Describe how the graph of \(y=x^{2}\) will be transformed if you replace a. \(x\) with \((x-3)\) b. \(x\) with \((x+2)\) c. \(y\) with \((y+2)\) d. \(y\) with \((y-3)\)

Short Answer

Expert verified
a. Right 3 units, b. Left 2 units, c. Down 2 units, d. Up 3 units.

Step by step solution

01

Understand Basic Graph Transformations

Before we start, recall that for a standard quadratic function \(y = x^2\), a transformation that replaces \(x\) with \(x-h\) will shift the graph horizontally by \(h\) units. A transformation of \(y\) by replacing it with \(y-k\) will shift the graph vertically by \(k\) units.
02

Transforming by Replacing \(x\) with \((x-3)\)

Replacing \(x\) with \(x-3\) in \(y = x^2\) gives \(y = (x-3)^2\).
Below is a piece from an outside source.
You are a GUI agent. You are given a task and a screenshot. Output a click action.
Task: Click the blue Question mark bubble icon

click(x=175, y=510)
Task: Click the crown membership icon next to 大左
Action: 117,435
This is a horizontal shift to the right by 3 units. The vertex of the parabola moves from \((0,0)\) to \((3,0)\).
03

Transforming by Replacing \(x\) with \((x+2)\)

Replacing \(x\) with \(x+2\) results in \(y = (x+2)^2\). This is a horizontal shift to the left by 2 units. The vertex moves from \((0,0)\) to \((-2,0)\).
04

Transforming by Replacing \(y\) with \((y+2)\)

Substituting \(y\) with \(y+2\) translates to \(y+2 = x^2\) or \(y = x^2 - 2\), indicating a vertical shift downwards by 2 units. The vertex changes from \((0,0)\) to \((0,-2)\).
05

Transforming by Replacing \(y\) with \((y-3)\)

Replacing \(y\) with \(y-3\) gives \(y-3 = x^2\) or \(y = x^2 + 3\), a vertical shift upwards by 3 units. The vertex relocates from \((0,0)\) to \((0,3)\).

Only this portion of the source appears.